By using this parameter you can control the reflection strength on your specular surface. Most specular transmission surfaces have a reflection depending on the surface properties. In other words, these surfaces shows both reflective and transmission properties. Here you can enter the reflection value from this parameter. Be careful not to enter high values like the reflection strength in the glossy material. In such case, the photons will hit the surface and reflect back and will not be able to penetrate the medium as much as necessary. You will get results for sure, but it may not seem like it should be. You can enter RGB, Float value and Texture for the amount of reflection. In the following image, the float value is used in the reflection. Reflect source is the environment HDR.



DISPERSION

Dispersion is that the index of refraction for most materials are actually a function of the wavelength of the light. When you send in white light composed of all visible wavelengths, the colors will disperse and get separated from each other. That's called "separation of light dispersion". Each visible wavelength has a slightly different index of refraction.
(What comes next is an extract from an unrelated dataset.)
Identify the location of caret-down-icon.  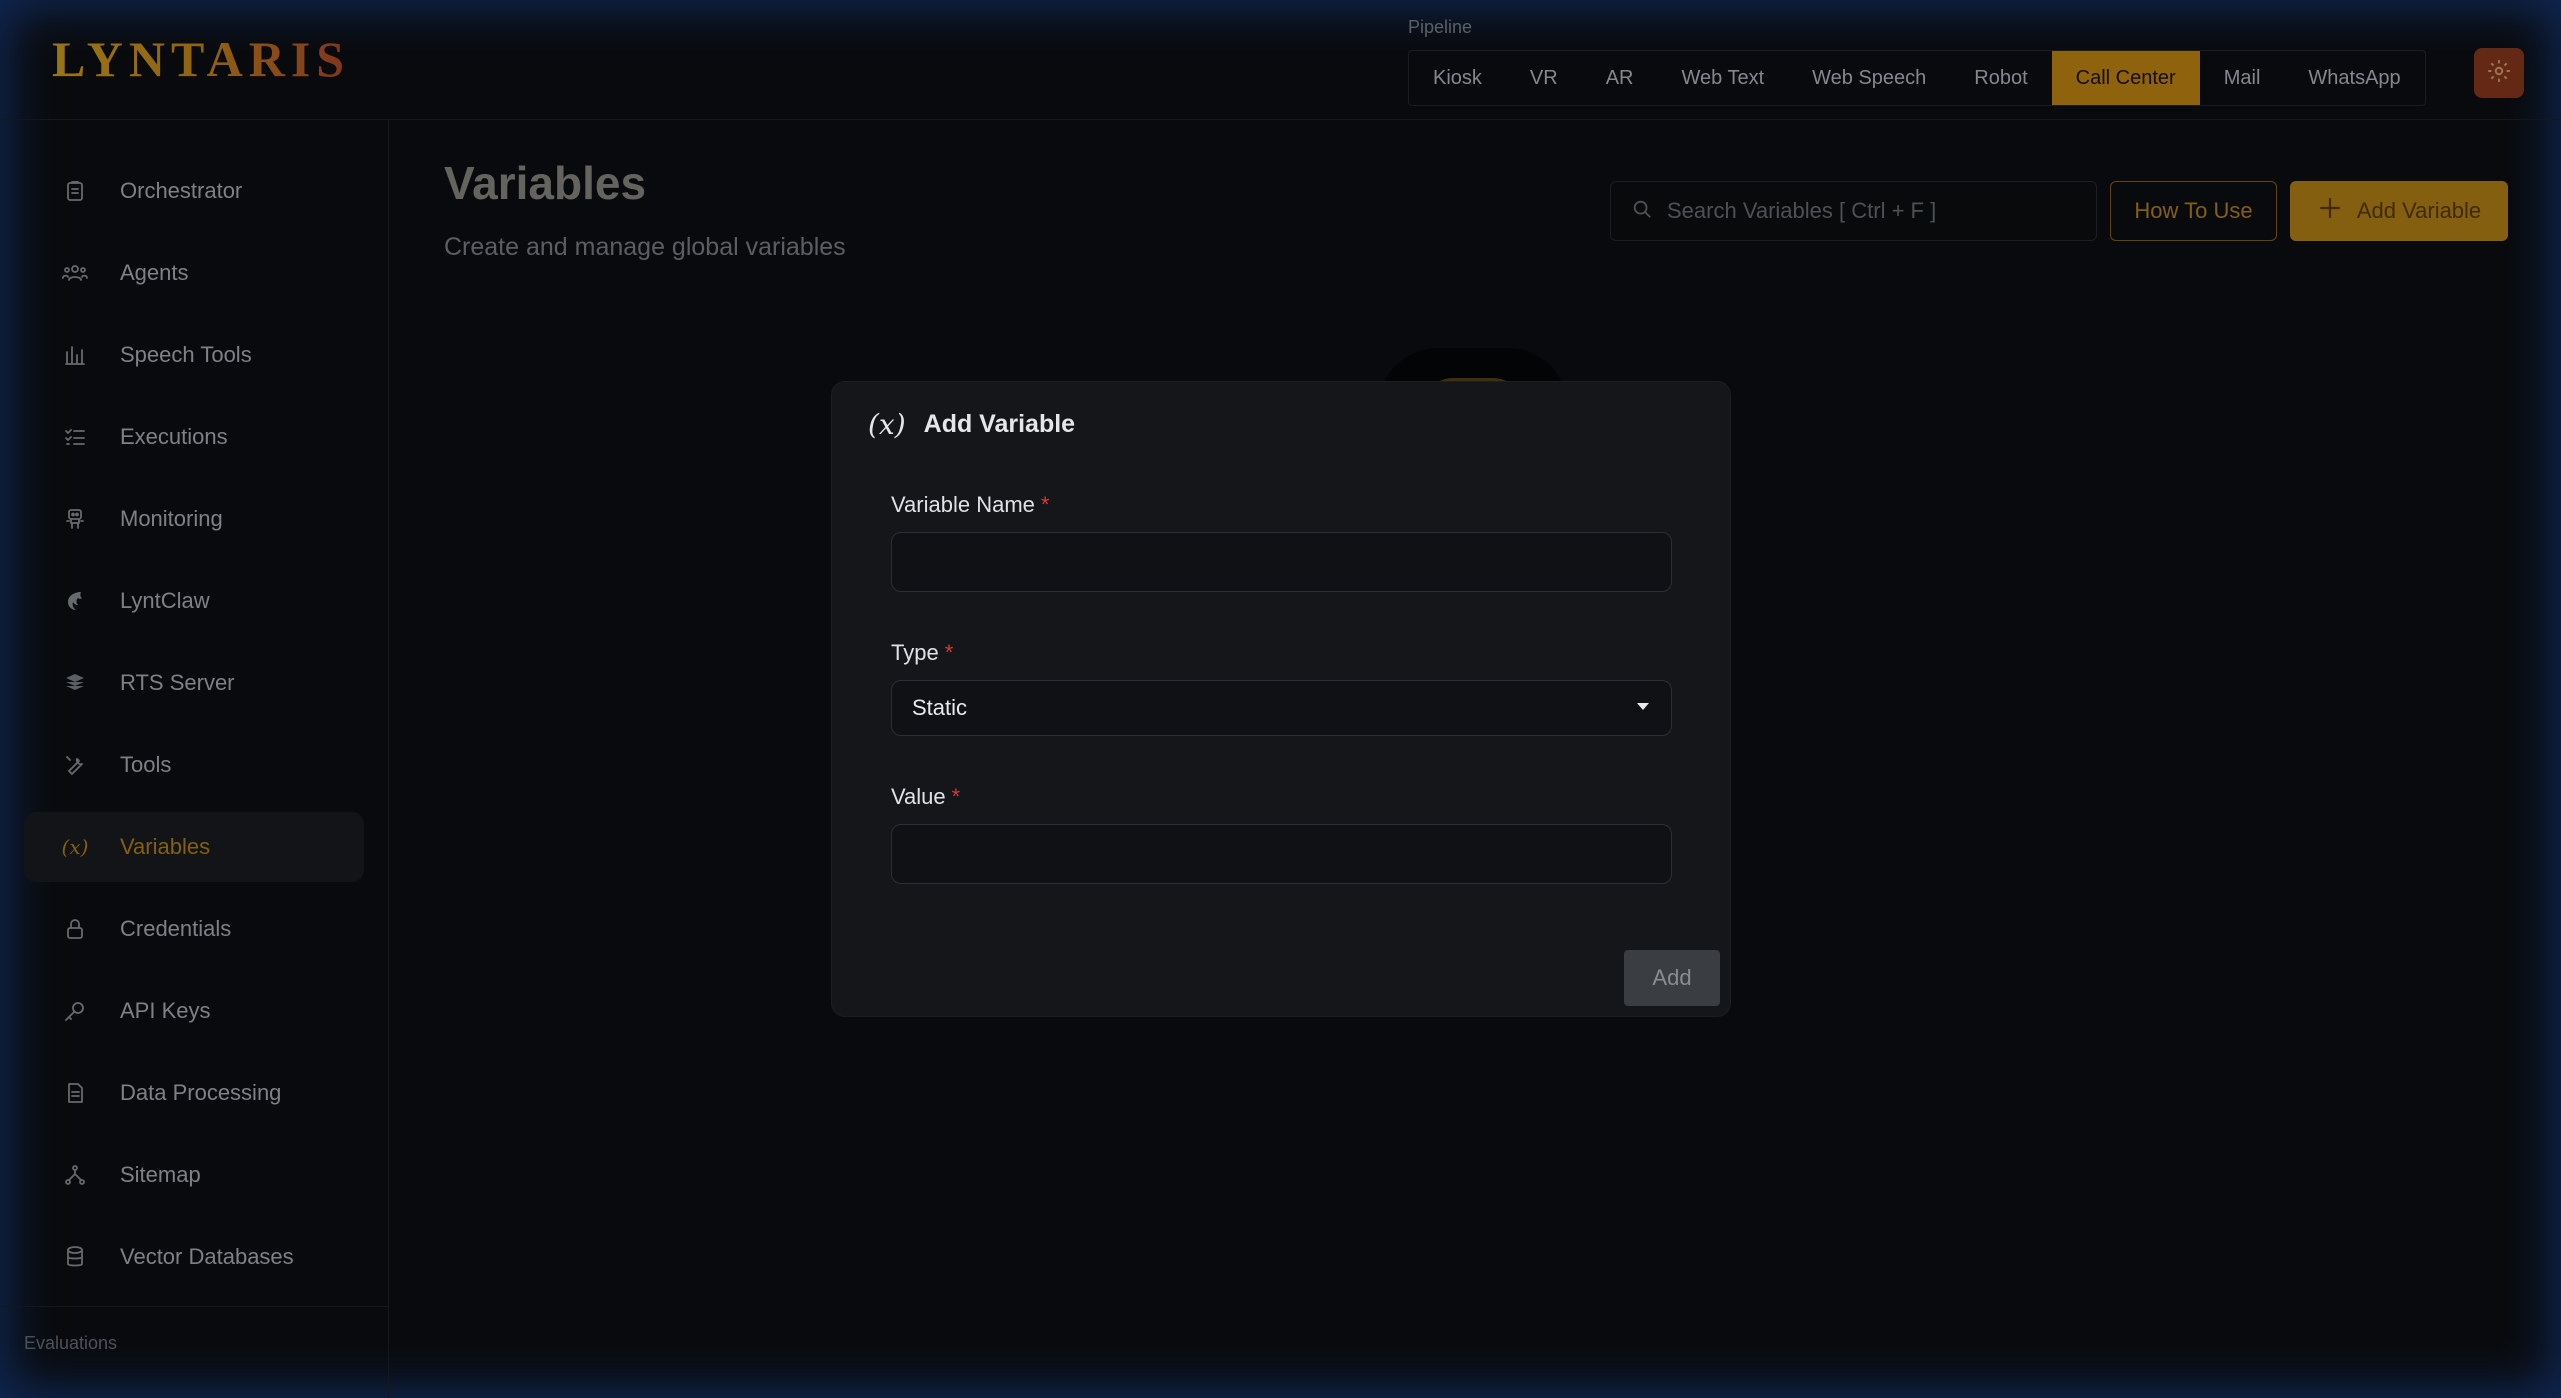
(1643, 708).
For example, In the below picture the index of refraction of red light for clear glass is about 1.50 but the index of refraction of blue light is closer to about 1.51. In fact, for most materials the smaller the wavelength of the light the larger the index of refraction which means smaller wavelength light will bend more than larger wavelength light. Look at the prism below.
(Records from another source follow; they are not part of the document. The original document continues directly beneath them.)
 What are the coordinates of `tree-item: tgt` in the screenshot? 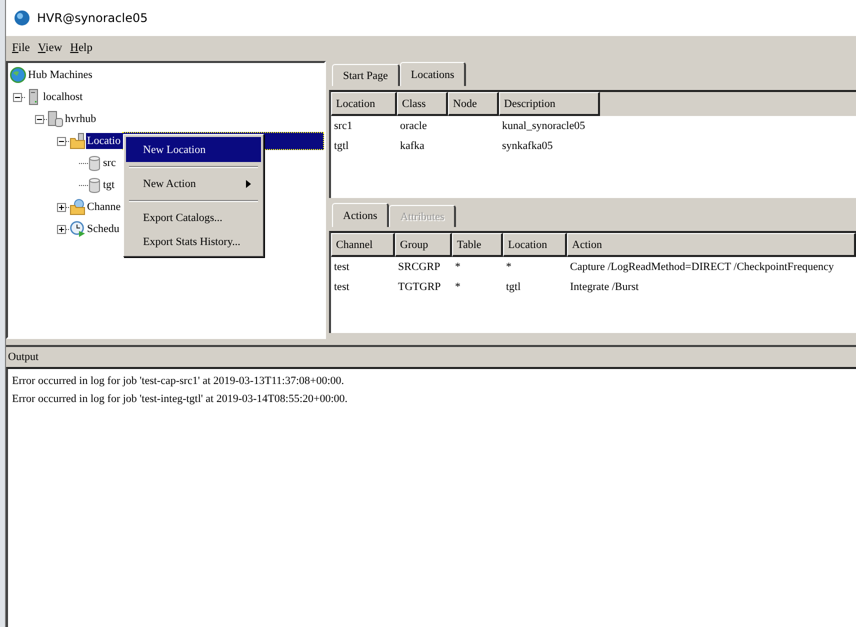 It's located at (109, 185). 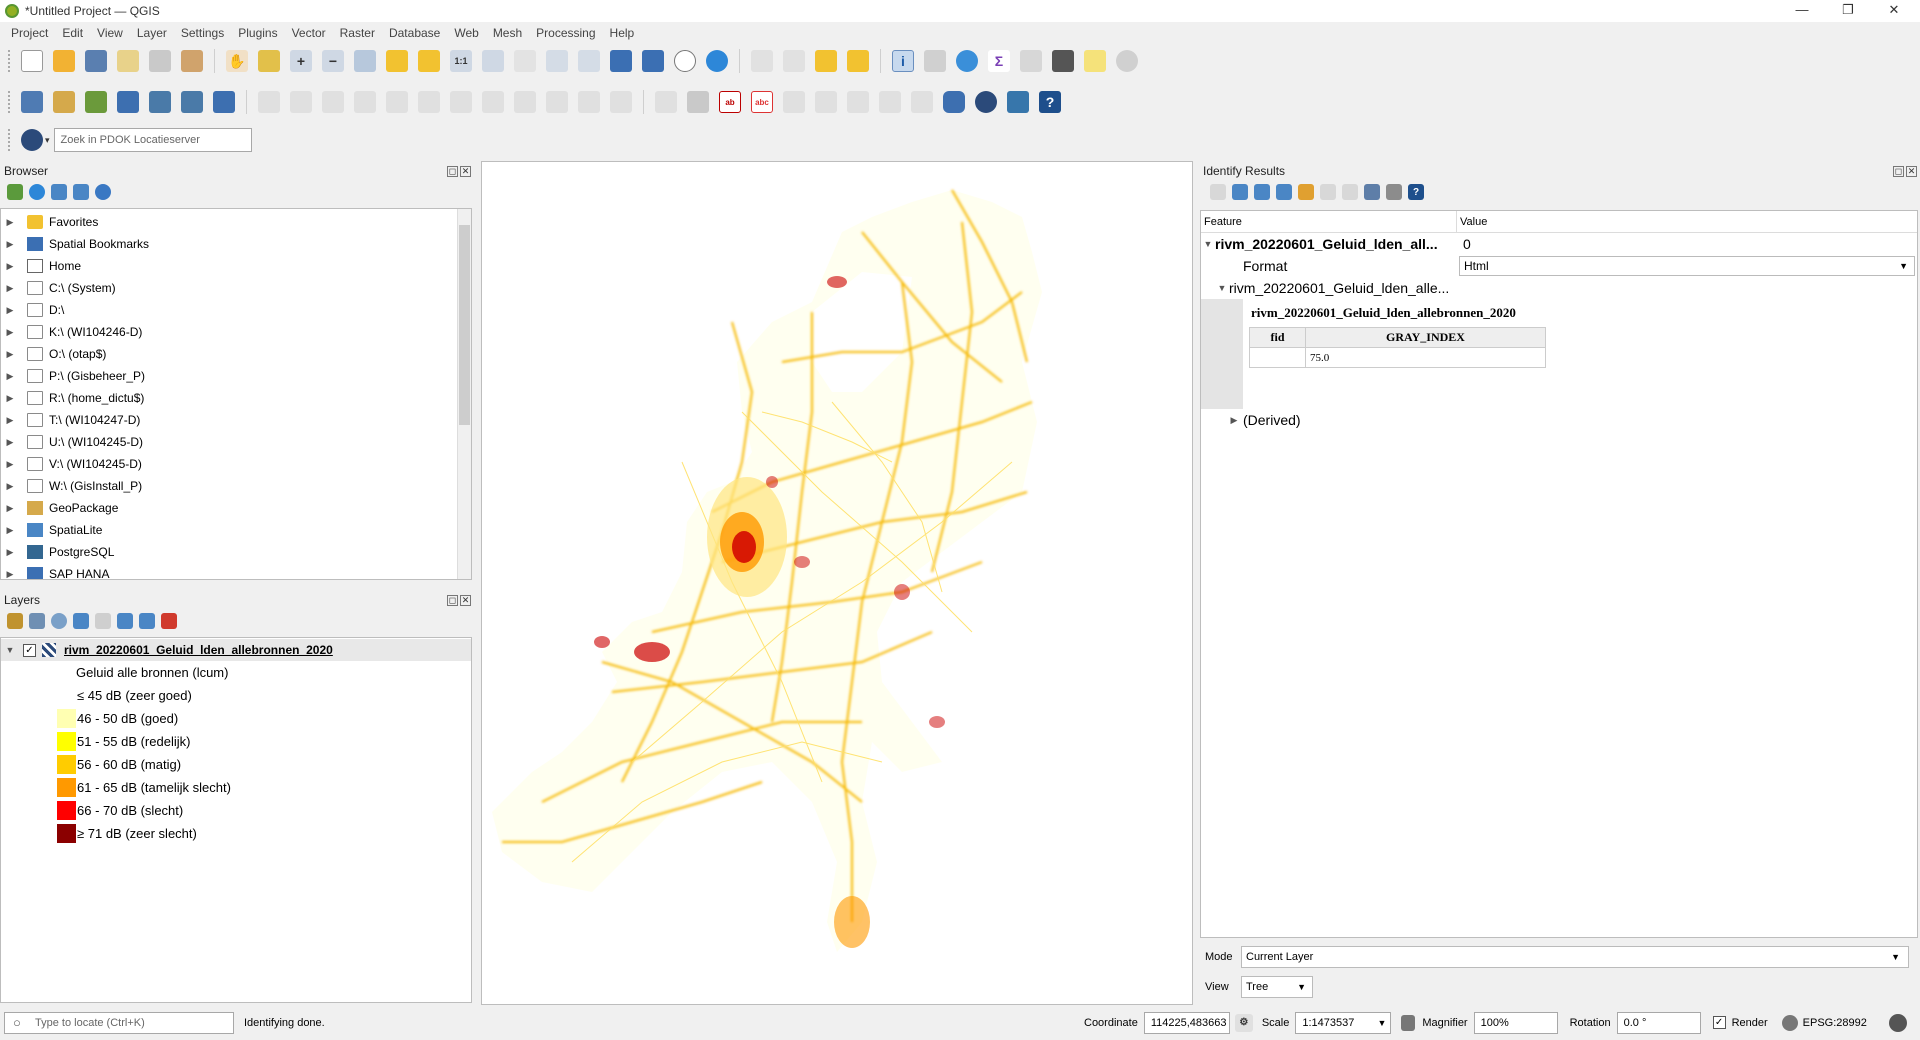 I want to click on map-tips-icon, so click(x=1095, y=61).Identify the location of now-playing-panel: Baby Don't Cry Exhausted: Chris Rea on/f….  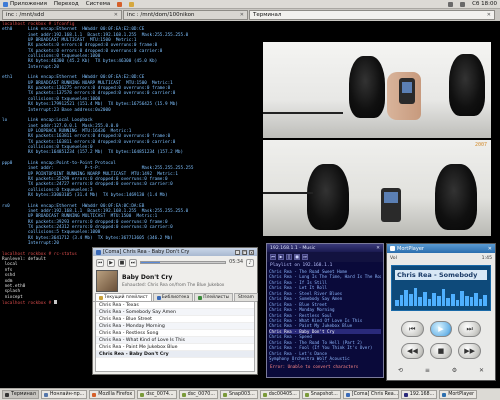
(175, 281).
For dispersion values of some glass materials, you can also visit refractiveindex.info. You can also go to this link for a more detailed article on Dispersion.



INDEX

We will not repeat the Index, which we have previously described in the Glossy section and at the beginning of this section. Only with the information above, we would like to show how slow the light when you increase the IOR values. We would also add that this value works effectively with Transmission. You can read more detailed information in the Transmission section.



TRANSMISSION

This parameter controls how the light passes from the surface (more precisely, expressed as the ratio of the speed of light to the refractive index). They are tightly linked with Index and work together. We have explained in previous articles that when light enters a medium it moves slower than it's in the air (or vacuum). Here you can check this by using Texture / Greyscale or RGB value in Transmission. As you can see in the picture below, the movement of the light inside the bottle is shown using greyscale values. When you look at the bottle on the far left, the light actually moves 1.1 times slower than it is in the air. So we almost barely see the bottle. In other bottles, you can see the differences in the passage of light through the bottle by playing with both transmission and IOR values.
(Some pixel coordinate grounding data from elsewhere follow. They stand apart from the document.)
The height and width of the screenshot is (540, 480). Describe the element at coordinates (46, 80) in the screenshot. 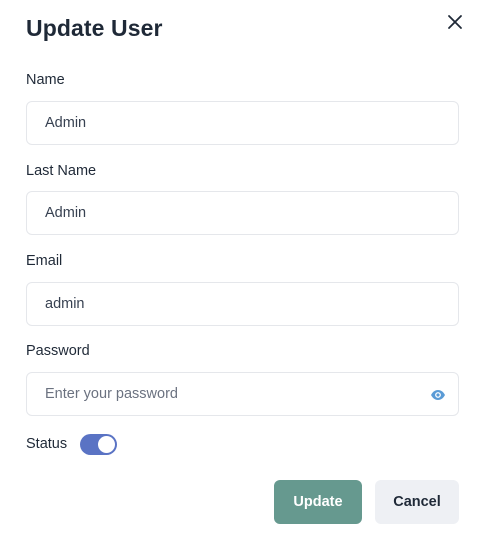

I see `name-label: Name` at that location.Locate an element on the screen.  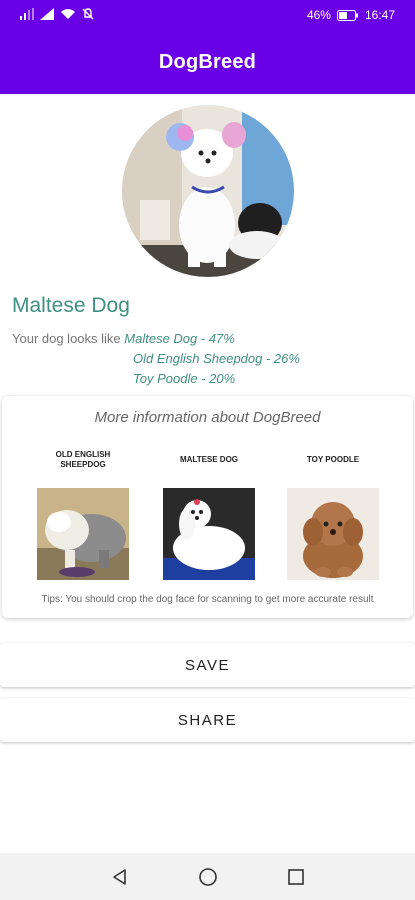
battery-percent: 46% is located at coordinates (318, 15).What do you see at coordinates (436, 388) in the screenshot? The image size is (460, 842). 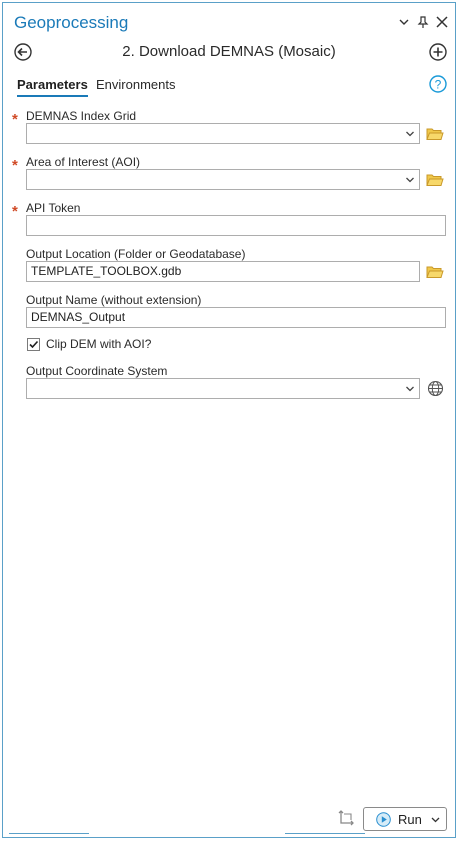 I see `globe-icon` at bounding box center [436, 388].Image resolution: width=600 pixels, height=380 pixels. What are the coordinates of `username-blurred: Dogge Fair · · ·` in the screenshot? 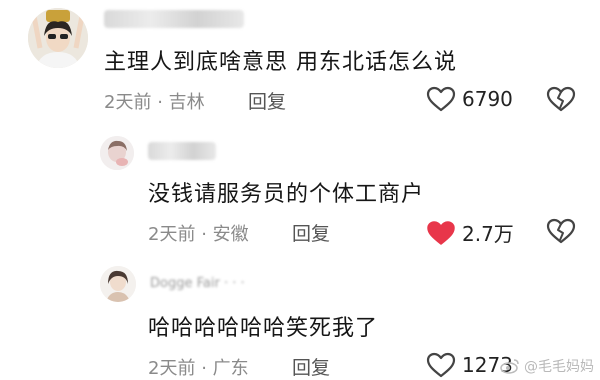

In the picture below, an RGB value is used. When you look at the bottle on the far left, the light is still 1.1 times slower than it's in the air, but the RGB value makes the bottle look a bit more visible. This is because some wavelengths of the light have more bend as the angle changes. For example, since the orange color is relatively low wavelength, the light is more distorted in this wavelength than the previous one. In other bottles, you can see the differences in the passage of light through the bottle by playing with both transmission RGB and IOR values.



FAKE SHADOWS

Fake Shadows is a Boolean value that activates architectural glass option for all meshes sharing that material. When enabled, the specular material exhibits the characteristics of Architectural glass with its transparent feature allowing light to illuminate enclosed spaces or frame an exterior view. If you want a realistic shadow for your specular material, you can turn this option off. If you turn it off, your render may be noise based on your scene structure. In such case, use this option carefully as you will have to enter extra samples to reduce the noise. For example, you can turn it on this option for distant objects, but you can turn it off for close and detailed specular material.